DIRECTIONS »
Taking the line that contains "Instruction: Click the file Name input field" as the first, copy exactly every line through the last line of the records, and nothing else.

(Stored items)
[Start of section]
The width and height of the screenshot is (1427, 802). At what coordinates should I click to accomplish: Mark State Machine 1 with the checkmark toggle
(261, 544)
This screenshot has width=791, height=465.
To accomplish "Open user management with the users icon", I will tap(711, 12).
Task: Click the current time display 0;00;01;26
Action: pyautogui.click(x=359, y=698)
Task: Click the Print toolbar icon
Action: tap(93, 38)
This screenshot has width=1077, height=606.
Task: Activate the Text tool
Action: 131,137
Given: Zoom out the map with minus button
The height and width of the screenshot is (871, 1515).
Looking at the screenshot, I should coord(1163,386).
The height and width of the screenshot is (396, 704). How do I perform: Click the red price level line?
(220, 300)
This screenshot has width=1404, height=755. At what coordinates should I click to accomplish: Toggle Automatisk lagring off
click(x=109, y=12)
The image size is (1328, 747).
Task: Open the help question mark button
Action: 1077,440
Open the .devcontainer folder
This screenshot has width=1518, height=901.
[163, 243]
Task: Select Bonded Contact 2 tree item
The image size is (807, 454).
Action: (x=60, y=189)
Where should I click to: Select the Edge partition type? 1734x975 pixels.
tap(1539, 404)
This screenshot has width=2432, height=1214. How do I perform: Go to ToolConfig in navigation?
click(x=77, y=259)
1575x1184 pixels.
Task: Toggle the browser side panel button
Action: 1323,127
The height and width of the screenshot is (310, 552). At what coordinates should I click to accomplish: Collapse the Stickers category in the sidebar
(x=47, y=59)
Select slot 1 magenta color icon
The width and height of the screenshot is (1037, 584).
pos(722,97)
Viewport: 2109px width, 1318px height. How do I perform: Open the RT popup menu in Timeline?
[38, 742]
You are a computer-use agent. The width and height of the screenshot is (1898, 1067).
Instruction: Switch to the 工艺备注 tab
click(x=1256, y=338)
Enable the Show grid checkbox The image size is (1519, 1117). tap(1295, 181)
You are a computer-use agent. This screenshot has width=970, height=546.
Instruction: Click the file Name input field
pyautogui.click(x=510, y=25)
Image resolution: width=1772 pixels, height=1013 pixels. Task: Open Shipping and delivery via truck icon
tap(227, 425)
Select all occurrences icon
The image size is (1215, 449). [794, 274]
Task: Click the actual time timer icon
[End of section]
EXPECTED ANSWER »
Instruction: Click the file Name input field
pyautogui.click(x=510, y=25)
Image resolution: width=1772 pixels, height=1013 pixels. Task: Open Shipping and delivery via truck icon
tap(227, 425)
Select all occurrences icon
The image size is (1215, 449). [794, 274]
Task: Click the actual time timer icon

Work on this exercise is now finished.